À chaque album sa charrette d’affaires extra-musicales, ainsi fût émaillée l’histoire de
Burzum jusqu'à son "Hlidskjalf" de 1999, reléguant souvent l'aspect purement musical au second plan. Onze ans plus tard, le constat n'a pas changé pour ce tout nouveau "
Belus", premier album enregistré hors du milieu carcéral depuis "
Filosofem" (mis en boîte en 1993 et publié en 1996) par le seul et unique maître à penser du projet, le norvégien Varg Vikernes.
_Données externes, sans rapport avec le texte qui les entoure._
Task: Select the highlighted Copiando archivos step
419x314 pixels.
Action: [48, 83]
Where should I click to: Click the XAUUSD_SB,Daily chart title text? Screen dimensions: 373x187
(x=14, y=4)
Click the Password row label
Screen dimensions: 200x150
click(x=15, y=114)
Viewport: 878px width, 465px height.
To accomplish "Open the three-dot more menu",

C'est tout d'abord le changement de l'intitulé du disque, initialement prévu pour être "Den Hvite Guden", soit "Le Dieu Blanc", ce qui peut évidemment gêner quand on connaît l'idéologie du gonze, … c'est ensuite le coup du reversement d'une partie de l'argent récolté via les ventes de "
Belus" aux victimes de la catastrophe d'Haïti alimenté par une page web plus que douteuse, … et voilà que déboule l'habituel imbroglio de faits concrets, de polémiques et de rumeurs plus ou moins avérées mais assurément très controversées qui auront de quoi alimenter les discussions et donner aux biographes matière à écrire une nouvelle page de l'histoire de
Burzum, aussi longue que son casier judiciaire est gratiné.
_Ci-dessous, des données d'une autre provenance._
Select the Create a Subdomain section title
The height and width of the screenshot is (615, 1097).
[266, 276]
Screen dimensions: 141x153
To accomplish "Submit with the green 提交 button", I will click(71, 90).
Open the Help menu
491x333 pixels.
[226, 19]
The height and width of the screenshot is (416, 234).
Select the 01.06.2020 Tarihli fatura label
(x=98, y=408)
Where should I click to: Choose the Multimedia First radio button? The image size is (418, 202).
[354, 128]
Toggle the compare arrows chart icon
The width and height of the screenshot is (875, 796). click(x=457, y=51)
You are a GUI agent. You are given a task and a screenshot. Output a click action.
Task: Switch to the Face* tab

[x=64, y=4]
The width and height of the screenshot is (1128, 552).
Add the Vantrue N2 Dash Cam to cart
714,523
Le cadre contextuel est planté, inutile de s'y appesantir davantage, votre écrivain du jour n'étant pour l'occasion point biographe mais chroniqueur. Place à la musique donc…
Et bien là aussi, la recette n'a pas changé, ou très peu.
Faisant une croix sur les essais ambiants bas de gamme tout en poursuivant sur les thématiques païennes qui lui sont chères, Vikernes retrouve Pytten et ses légendaires studios Grieghallen pour sonner avec "
Belus" le grand retour aux sources du black metal tant attendu et espéré par bon nombre de nostalgiques qui en auront ici pour leur Comte … enfin, je voulais dire leur compte, bien entendu. Car l'impression qui prédomine est celle de déterrer des morceaux fossilisés de l'époque 1991-1993, conservés tels quels, quasi-inaltérés malgré les années, avec en tête ce grain de cordes électriques, grésillant, parfaitement reconnaissable entre milles, sec et rêche comme l'écorce d'un arbre séculaire.
Après l'intro "Leukes Renkespill" aussi fugace que dispensable, ne serait-ce pas là le riff de l'ouverture de "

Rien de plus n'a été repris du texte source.